= Jasmine's Beautiful Thoughts Underneath The Willow =

Poem by Wallace Stevens

"Jasmine's Beautiful Thoughts Underneath The Willow" is a poem from Wallace Stevens's first book of poetry, Harmonium. It was first published in 1923 and is therefore still under copyright. However, fair use in scholarly commentary justifies its being quoted here.

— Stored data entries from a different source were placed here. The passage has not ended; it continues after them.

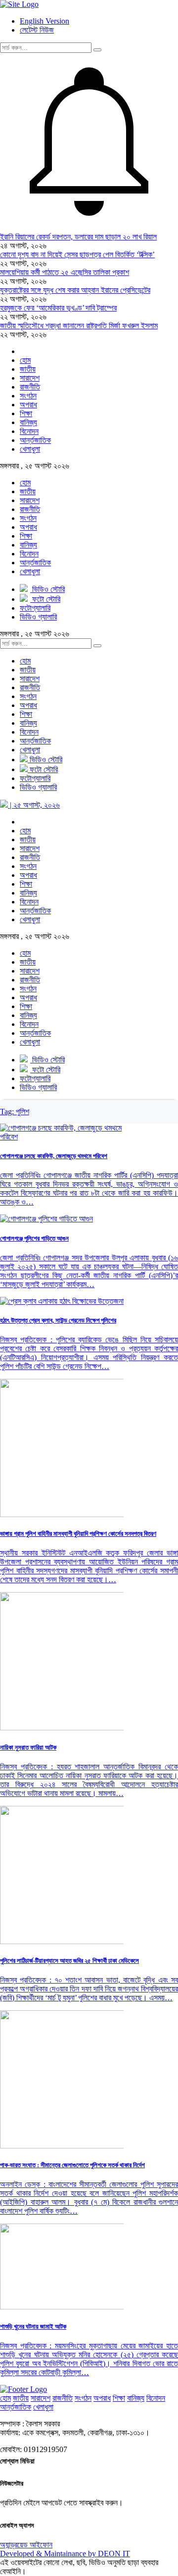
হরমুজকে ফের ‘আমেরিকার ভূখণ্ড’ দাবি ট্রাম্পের (58, 308)
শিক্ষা (26, 413)
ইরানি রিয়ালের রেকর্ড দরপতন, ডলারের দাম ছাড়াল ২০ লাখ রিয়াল (78, 237)
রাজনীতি (30, 387)
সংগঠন (28, 395)
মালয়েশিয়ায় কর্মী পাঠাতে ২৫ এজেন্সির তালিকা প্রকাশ (64, 272)
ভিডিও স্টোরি (45, 759)
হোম (25, 360)
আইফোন (41, 2544)
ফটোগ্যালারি (35, 778)
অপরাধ (28, 404)
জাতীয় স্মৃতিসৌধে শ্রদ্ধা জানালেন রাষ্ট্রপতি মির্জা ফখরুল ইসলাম (79, 325)
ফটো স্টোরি (43, 769)
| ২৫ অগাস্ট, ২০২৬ (34, 805)
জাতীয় (28, 369)
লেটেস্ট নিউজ (37, 30)
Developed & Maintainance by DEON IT (65, 2553)
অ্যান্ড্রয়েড (15, 2544)
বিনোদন (29, 431)
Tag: (14, 1111)
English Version (44, 21)
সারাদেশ (30, 378)
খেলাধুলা (30, 449)
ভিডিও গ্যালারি (38, 787)
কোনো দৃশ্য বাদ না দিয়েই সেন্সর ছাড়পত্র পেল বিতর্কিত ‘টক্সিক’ (77, 254)
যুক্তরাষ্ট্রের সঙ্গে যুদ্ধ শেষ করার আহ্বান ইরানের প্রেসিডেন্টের (75, 290)
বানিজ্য (28, 422)
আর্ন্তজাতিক (35, 440)
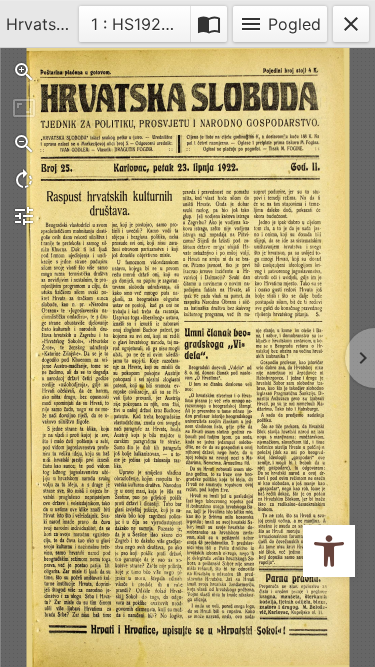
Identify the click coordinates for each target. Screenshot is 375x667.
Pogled (280, 24)
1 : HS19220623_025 (141, 23)
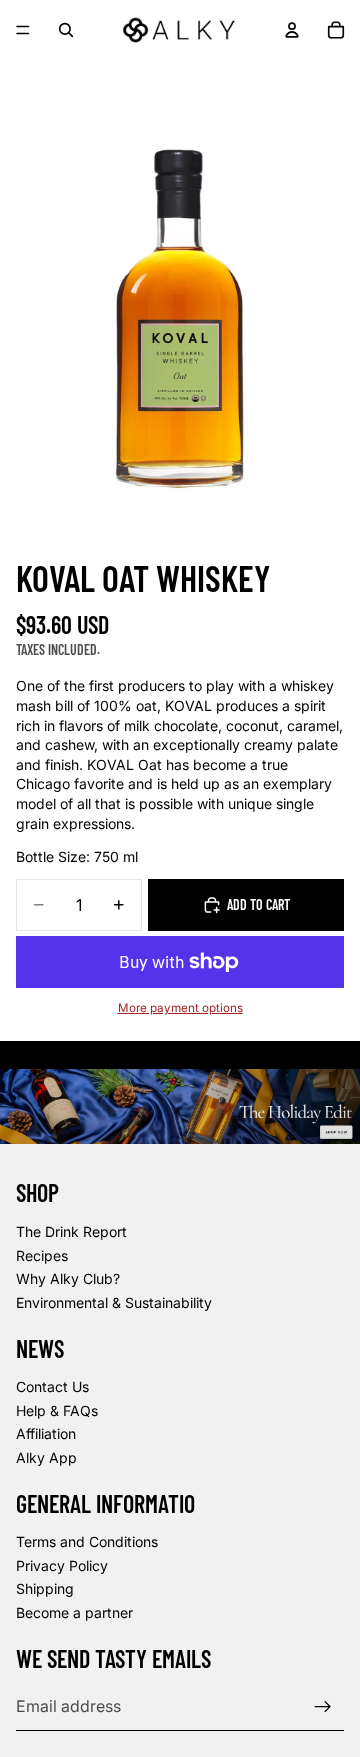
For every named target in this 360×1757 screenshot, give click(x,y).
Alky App (46, 1457)
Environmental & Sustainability (114, 1302)
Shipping (45, 1589)
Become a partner (74, 1612)
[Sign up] (323, 1707)
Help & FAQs (57, 1410)
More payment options (180, 1008)
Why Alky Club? (68, 1279)
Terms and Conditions (87, 1542)
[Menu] (23, 30)
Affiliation (46, 1434)
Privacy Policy (62, 1565)
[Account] (292, 30)
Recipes (42, 1255)
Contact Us (52, 1387)
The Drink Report (71, 1231)
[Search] (66, 30)
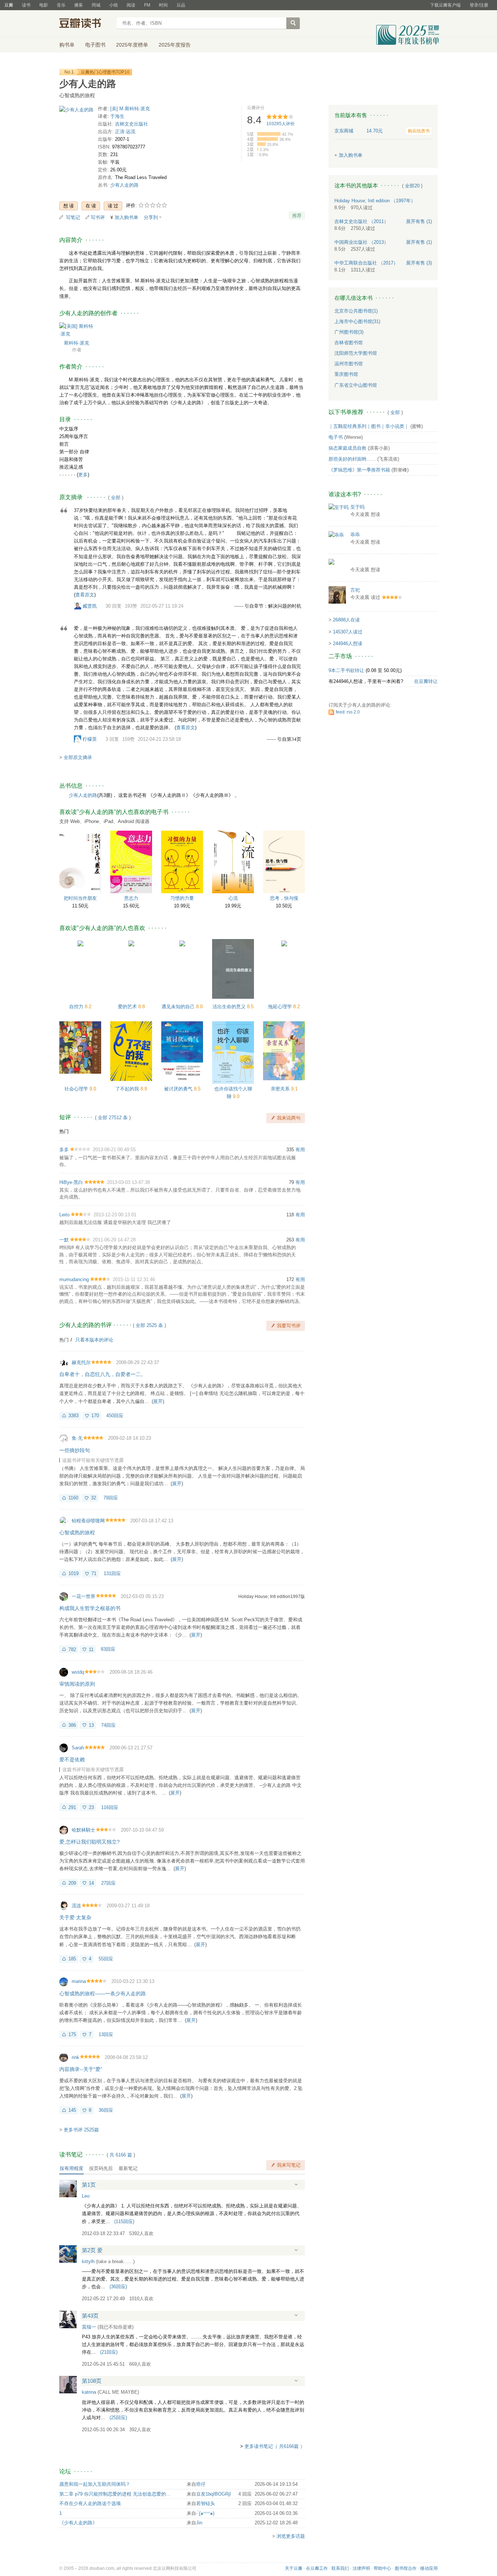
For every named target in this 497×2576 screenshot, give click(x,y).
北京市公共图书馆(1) (356, 311)
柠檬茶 (90, 739)
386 (72, 1725)
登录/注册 (479, 5)
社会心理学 (77, 1089)
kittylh (88, 2261)
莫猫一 (89, 2327)
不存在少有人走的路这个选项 (90, 2503)
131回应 (112, 1573)
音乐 (61, 5)
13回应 (106, 2034)
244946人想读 (347, 643)
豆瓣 (8, 5)
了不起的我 (127, 1089)
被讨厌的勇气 (179, 1089)
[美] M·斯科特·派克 (130, 108)
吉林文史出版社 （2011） (361, 221)
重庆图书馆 (346, 374)
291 (72, 1807)
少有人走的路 (124, 185)
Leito (64, 1214)
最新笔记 (128, 2168)
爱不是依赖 (72, 1759)
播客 (78, 5)
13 (91, 1725)
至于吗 (357, 507)
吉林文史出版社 (131, 124)
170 (95, 1415)
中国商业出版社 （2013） (361, 242)
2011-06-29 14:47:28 (114, 1240)
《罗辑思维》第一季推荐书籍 (359, 470)
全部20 (412, 185)
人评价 (280, 123)
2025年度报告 (175, 45)
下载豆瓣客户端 (445, 5)
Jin (199, 2522)
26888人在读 (346, 620)
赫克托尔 (81, 1362)
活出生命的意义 (229, 1006)
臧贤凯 (90, 606)
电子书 (336, 437)
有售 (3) (419, 263)
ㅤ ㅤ (351, 562)
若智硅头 (205, 2503)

My titillations have no foot-notes
And their memorials are the phrases
Of idiosyncratic music.

The love that will not be transported
In an old, frizzled, flambeaud manner,
But muses on its eccentricity,

Is like a vivid apprehension
Of bliss beyond the mutes of plaster,
Or paper souvenirs of rapture,

Of bliss submerged beneath appearance,
In an interior ocean's rocking
Of long, capricious fugues and chorals.

==Interpretation==
This is a love poem, or the closest approximation permitted by Stevens's sensibility and the indirection of his style, which renders his poems' semantics more or less opaque and often requires an unusually complex syntax. It may be compared to "Le Monocle de Mon Oncle", which can be understood to be about the travails of Stevens's marriage. If "Monocle" reflects on the difficulty of "transporting" love into middle age, "Jasmine's Beautiful Thoughts" muses on the eccentricity of his youthful love and may even suggest that it survives in some form, because of a strength like "an interior ocean's rocking", submerged beneath appearance.